[Excerpt]:
* Start *
(Sin + Cos)² + (Sin - Cos)² = 2?

Question

Using Trigonometric Identities.

Find the answer 2.

Answer 1

Q = (sin² + cos² + 2sin.cos) + (sin² + cos² - 2sin.cos).
= 2(sin² + cos² )
= 2 {you would have noticed that [sin² + cos² = 1] is a Trigonometric Identity.

Answer 2

(sin x + cos x)² + (sin x - cos x)² = 2
(sin x)^2 + sin x cos x + (cos x)^2 + (sin x)^2 - sin x cos x + (cos x)^2 = 2

2 (sin x)^2 + 2 (cos x)^2 = 2

2[ (sin x)^2 + (cos x)^2 ] = 2

2 [ 1 ] = 2

2 = 2

Also, you may note that some here are using both left and right hand sides of the given identity in an attempt to prove. You must use only one side and convert to the other. I have taken the left side and manipulated and simplified until I arrived at 2 (which is the right hand side).

Answer 3

(sin +cos)^2 + )sin - cos)^2 = sin^2 + 2sin cos + cos^2 + sin^2 - 2sin cos + cos^2

= 2 sin^2 + 2 cos^2 = 2(sin^2 + cos^2 = 2 since sin^2 + cos^2 = 1

Answer 4

(sin x + cos x)² = sin² x + cos² x + 2 sin x cos x
(sin x - cos x)² = sin² x + cos² x - 2 sin x cos x
Sum = 2 (sin ² x + cos ² x)
* End *
[Material]:
* Start *
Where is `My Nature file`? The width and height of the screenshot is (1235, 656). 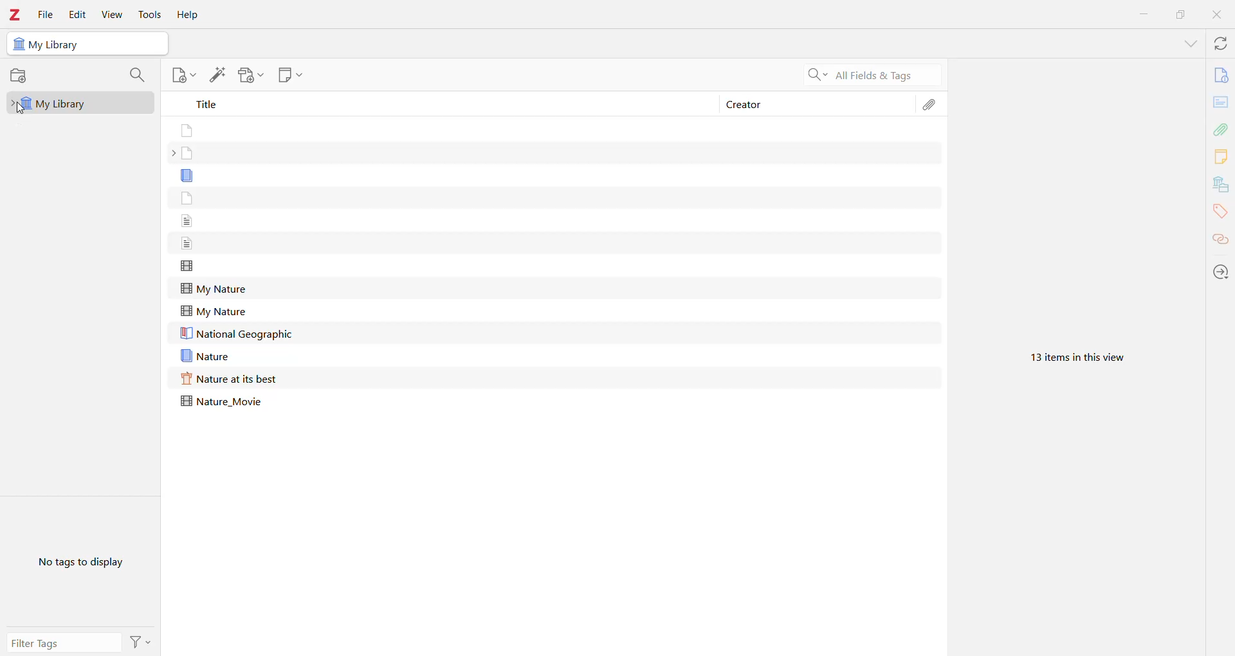
My Nature file is located at coordinates (214, 289).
* End *
[Required task]:
Pick up the forum thread on proving (sin x + cos x)² + (sin x − cos x)² = 2 right after its last line, "Sum = 2 (sin ² x + cos ² x)", and carry it on.

[Output of the task]:
Sum = 2

Answer 5

the answer is the pythagorean identity
sin^2x+cos^2x=1
so 1=1 and 2=2

Answer 6

(sin x + cos x)^2 + (sin x - cos x)^2 = 2

Expand the squares.

(sin x)^2 + (2)(sin x)(cos x) + cos x^2 + (sin x)^2 - (2)(sin x)(cos x) + (cos x)^2 = 2

(2)(sin x)(cos x) and (-2)(cos x)(sin x) cancel each other.

You are left with

2(sin^2 x + cos^2 x) = 2

sin^2 x + cos^2 x = 1

Thus this is proved.

adj^2 + opp^2 = hyp^2

(adj/hyp)^2 + (opp/hyp)^2 = (hyp/hyp)^2

adj/hyp = cos x

opp/hyp = sin x

hyp/hyp = 1

(cos x)^2 + (sin x)^2 = 1

A common identity seen.

Answer 7

sin2 + cos2 + 2sincos + sin2+ cos2-2sincos
sin2+cos2=1 and 2sincos cancel each other
so ans is 2

Answer 8

And the answer is

Do your own homework.